■ DATA ■
____________
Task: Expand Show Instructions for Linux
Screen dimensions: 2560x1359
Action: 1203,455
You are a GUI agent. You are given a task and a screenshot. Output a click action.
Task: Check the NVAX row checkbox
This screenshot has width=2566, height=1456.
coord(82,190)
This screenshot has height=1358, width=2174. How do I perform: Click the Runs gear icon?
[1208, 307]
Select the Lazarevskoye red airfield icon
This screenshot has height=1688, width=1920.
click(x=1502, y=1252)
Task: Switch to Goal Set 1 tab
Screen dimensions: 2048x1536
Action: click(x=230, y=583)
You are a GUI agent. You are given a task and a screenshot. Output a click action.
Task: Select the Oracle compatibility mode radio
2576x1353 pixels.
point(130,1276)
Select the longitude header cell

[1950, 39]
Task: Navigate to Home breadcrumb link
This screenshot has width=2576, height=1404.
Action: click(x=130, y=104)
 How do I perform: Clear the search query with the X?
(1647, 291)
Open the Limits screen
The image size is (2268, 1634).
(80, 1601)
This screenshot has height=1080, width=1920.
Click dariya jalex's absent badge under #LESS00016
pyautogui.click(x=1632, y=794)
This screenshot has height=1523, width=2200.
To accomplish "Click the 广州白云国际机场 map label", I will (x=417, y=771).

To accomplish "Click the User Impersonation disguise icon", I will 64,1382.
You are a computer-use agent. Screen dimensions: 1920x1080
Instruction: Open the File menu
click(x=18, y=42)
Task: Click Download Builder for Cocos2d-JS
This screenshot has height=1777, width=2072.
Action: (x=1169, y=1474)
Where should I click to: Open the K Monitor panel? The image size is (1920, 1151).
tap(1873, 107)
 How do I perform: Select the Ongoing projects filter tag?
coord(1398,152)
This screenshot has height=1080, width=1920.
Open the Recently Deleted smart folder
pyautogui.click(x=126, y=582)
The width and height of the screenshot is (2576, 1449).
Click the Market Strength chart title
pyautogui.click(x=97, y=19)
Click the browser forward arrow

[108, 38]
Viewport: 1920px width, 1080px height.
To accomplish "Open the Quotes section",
____________
■ TASK PROMPT ■
Within the listing above, filter for lines holding the string "accomplish" and copy each one.

■ REPLY ■
To accomplish "Click the 广州白云国际机场 map label", I will (x=417, y=771).
To accomplish "Click the User Impersonation disguise icon", I will 64,1382.
To accomplish "Open the Quotes section",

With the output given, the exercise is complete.